Chunked Scan

rnn
Author

Volodymyr Kyrylov

Published

December 29, 2023

We have a linear recurrence:

\(x_t = \lambda_t \cdot x_{t-1} + u_t\)

We would like to evaluate it in chunks of \(T\) elements: one chunk is evaluated by one processor. When all chunks are ready, one processor can integrate results of another.
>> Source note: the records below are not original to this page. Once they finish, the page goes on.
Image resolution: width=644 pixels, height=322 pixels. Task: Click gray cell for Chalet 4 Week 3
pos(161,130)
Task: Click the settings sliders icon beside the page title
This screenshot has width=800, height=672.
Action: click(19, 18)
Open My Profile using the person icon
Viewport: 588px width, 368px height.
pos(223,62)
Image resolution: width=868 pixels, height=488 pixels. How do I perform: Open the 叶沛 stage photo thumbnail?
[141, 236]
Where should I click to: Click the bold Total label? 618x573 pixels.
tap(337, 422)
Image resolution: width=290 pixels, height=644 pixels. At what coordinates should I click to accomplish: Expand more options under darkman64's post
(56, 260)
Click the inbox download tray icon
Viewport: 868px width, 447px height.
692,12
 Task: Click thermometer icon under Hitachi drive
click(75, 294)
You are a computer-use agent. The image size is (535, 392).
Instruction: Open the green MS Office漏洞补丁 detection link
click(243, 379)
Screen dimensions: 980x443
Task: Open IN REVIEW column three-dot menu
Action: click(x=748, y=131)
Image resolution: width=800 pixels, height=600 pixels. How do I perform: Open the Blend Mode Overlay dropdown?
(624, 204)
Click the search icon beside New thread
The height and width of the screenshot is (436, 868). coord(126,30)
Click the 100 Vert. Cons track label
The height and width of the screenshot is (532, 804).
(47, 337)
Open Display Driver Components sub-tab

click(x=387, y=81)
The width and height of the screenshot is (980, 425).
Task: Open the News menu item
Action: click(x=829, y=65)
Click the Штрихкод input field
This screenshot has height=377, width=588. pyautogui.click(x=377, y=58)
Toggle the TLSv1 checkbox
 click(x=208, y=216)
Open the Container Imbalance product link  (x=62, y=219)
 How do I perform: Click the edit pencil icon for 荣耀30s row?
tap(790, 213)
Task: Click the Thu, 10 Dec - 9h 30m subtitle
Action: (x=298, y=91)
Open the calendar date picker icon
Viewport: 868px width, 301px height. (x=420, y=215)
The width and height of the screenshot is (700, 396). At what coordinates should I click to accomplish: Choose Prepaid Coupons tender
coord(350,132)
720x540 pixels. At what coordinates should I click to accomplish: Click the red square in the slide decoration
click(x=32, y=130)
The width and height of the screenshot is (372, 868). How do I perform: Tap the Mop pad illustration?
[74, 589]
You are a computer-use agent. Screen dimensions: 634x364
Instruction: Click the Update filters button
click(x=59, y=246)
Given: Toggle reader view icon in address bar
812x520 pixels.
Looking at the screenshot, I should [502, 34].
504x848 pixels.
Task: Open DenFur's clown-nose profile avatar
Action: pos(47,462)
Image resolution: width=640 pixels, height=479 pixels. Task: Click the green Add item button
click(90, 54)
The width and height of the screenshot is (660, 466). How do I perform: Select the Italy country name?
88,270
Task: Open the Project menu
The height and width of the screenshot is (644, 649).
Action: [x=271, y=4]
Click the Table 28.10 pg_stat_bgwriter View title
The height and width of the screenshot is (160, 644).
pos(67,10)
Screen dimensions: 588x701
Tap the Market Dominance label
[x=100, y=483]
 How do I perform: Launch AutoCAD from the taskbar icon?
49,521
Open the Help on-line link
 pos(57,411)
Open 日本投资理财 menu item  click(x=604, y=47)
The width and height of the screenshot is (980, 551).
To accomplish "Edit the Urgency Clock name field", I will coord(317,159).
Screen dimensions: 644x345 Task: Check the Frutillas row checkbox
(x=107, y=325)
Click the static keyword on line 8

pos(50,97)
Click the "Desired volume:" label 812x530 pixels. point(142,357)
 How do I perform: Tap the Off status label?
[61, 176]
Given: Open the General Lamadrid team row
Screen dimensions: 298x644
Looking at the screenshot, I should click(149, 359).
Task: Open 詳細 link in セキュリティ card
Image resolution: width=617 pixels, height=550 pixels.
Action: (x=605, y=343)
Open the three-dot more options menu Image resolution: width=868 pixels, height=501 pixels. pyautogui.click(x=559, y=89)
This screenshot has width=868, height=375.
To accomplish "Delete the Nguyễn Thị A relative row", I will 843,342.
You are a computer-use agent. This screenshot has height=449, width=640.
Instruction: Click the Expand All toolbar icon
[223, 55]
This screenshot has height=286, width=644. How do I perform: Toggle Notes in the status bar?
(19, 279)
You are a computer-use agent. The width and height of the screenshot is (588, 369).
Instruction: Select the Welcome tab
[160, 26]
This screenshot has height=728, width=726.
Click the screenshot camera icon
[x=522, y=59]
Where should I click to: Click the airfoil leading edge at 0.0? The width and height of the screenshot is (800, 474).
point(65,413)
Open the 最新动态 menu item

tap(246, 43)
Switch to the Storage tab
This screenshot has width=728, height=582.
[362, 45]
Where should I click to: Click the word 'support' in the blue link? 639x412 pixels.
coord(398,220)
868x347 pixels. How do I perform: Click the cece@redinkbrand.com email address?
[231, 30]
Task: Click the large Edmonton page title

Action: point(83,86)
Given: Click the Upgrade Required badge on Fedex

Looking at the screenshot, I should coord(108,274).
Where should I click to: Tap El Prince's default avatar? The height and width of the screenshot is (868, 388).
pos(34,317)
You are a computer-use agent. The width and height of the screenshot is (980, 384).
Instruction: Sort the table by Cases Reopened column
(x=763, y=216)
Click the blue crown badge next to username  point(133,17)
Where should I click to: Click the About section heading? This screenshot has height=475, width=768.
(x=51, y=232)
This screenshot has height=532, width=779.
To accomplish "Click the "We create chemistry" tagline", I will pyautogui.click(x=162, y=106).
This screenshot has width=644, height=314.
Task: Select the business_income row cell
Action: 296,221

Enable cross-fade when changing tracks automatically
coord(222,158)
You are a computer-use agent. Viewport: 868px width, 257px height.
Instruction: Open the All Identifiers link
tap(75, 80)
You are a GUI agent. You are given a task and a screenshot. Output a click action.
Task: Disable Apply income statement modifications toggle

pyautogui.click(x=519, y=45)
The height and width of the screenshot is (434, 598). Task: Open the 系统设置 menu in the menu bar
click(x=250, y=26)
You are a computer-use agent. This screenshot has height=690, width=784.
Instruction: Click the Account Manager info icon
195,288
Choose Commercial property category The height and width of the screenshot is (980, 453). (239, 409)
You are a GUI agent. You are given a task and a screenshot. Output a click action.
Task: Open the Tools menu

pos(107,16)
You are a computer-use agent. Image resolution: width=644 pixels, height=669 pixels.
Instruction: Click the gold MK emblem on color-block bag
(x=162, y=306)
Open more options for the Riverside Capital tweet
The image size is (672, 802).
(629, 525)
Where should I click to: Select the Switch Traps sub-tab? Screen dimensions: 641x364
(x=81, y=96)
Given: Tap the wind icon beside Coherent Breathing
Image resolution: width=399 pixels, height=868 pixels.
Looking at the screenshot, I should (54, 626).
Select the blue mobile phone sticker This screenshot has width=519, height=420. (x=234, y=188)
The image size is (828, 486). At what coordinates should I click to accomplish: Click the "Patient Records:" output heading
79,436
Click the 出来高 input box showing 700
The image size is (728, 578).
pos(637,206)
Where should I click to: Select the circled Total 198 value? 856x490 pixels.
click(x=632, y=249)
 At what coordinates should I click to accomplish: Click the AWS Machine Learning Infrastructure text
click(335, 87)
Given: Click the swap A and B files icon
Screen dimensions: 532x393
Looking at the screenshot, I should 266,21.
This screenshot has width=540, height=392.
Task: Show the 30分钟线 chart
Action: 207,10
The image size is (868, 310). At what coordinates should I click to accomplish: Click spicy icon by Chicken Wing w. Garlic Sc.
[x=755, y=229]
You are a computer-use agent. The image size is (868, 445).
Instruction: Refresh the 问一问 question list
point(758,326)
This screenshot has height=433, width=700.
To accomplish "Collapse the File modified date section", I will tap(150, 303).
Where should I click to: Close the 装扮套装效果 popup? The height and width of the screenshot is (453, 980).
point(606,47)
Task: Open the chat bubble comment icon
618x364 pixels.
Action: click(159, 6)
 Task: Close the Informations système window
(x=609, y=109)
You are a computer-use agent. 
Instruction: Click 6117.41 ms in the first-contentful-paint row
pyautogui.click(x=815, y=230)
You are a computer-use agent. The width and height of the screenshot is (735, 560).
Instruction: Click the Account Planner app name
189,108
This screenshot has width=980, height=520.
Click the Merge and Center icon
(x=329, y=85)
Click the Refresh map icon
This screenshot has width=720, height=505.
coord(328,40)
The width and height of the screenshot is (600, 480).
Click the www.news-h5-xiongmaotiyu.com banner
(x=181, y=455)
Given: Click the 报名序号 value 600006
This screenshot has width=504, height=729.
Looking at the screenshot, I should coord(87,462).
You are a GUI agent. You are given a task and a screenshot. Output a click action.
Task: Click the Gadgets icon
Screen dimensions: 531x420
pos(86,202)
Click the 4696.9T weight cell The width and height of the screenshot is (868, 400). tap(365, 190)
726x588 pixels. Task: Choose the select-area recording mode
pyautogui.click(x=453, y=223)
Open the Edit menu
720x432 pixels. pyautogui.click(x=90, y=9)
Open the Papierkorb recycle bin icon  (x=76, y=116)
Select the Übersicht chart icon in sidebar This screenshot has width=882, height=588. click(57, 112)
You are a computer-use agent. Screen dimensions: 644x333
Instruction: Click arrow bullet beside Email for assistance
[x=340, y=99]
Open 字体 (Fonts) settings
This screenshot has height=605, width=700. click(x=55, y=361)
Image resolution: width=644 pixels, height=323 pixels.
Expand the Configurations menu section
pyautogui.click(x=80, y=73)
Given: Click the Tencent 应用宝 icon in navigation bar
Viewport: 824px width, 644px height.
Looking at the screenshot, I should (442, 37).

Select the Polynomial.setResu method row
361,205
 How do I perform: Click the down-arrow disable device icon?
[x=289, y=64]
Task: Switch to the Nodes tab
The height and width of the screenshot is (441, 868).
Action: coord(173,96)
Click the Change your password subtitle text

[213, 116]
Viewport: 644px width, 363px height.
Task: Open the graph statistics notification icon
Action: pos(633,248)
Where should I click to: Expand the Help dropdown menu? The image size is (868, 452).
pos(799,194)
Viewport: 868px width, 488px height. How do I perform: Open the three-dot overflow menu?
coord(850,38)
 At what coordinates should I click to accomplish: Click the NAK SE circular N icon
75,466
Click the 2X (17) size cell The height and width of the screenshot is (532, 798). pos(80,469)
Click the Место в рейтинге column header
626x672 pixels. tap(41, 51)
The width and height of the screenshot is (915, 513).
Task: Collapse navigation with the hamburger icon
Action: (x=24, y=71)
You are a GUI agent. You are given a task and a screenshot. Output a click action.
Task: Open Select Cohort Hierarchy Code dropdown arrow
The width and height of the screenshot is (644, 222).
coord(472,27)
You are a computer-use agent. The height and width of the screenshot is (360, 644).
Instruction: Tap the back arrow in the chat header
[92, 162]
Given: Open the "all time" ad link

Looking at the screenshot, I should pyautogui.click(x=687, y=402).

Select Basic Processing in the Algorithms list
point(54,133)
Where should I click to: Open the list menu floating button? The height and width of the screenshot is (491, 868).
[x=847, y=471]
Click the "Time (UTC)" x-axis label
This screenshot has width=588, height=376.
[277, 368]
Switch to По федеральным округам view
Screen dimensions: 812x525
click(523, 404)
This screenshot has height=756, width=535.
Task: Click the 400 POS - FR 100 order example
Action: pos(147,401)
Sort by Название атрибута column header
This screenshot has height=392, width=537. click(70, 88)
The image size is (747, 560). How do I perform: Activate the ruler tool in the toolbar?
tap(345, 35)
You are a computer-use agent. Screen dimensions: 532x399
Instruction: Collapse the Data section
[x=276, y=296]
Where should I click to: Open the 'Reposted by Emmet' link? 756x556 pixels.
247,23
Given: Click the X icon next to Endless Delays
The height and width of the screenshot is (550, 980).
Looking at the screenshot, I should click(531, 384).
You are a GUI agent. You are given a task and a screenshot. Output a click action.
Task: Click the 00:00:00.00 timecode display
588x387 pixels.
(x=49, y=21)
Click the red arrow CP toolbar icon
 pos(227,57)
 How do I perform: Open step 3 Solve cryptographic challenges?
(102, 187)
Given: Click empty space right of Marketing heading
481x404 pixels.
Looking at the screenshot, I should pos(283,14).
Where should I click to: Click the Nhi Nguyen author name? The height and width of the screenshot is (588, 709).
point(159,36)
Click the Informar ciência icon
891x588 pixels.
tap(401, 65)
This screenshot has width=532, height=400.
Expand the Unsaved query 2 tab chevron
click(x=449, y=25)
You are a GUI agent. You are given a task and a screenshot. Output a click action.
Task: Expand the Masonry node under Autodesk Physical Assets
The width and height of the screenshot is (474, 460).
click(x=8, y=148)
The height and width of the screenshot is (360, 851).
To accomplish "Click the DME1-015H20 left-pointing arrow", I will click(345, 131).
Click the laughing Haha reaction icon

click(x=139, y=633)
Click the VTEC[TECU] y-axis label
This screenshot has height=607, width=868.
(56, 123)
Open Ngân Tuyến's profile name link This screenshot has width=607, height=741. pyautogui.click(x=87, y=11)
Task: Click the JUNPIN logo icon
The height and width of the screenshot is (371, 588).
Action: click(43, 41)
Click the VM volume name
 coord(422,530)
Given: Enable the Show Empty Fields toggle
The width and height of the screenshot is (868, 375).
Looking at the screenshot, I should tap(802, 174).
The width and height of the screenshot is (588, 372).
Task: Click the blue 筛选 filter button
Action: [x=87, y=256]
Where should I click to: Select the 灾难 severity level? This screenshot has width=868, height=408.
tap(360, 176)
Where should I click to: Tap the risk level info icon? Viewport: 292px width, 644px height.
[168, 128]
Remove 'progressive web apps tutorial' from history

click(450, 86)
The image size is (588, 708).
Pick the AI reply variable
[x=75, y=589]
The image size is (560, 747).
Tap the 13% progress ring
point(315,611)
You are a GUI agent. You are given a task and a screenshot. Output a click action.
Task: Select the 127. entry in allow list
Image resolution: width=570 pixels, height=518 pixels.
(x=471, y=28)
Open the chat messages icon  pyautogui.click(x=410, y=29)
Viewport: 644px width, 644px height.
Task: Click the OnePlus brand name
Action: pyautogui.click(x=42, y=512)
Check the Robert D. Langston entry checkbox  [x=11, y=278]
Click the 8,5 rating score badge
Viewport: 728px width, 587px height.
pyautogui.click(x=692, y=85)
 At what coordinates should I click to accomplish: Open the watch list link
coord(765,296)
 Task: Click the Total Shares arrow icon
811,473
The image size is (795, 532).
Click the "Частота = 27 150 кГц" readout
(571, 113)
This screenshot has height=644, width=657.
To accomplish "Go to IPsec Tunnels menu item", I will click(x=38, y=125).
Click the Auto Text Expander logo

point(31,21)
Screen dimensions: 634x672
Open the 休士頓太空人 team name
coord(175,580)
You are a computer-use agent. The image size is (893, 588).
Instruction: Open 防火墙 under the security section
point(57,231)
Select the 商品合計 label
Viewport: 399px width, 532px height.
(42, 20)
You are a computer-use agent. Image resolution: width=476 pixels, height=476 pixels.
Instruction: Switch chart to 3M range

Let \(x_{-1}\) be the final element of the previous chunk. We’re ready to define the chunked recursion inductively:

The base case:

\(x_0 = \lambda_0 x_{-1} + u_0\)

Here \(\bar{x}_0 := \lambda_0 x_{-1}\) can be seen as a port, where we will connect the previous chunk. By linearity we can treat \(x'_0 := u_0\) as a base case of the chunk.

Using associativity we have:

\(x_1 = \lambda_1 \lambda_0 x_{-1} + \lambda_1 u_0 + u_1\)

\(x_T = \prod_{i=1}^{i=T} \lambda_i \bar{x}_0 + \lambda_t x'_{T-1} + u_T\)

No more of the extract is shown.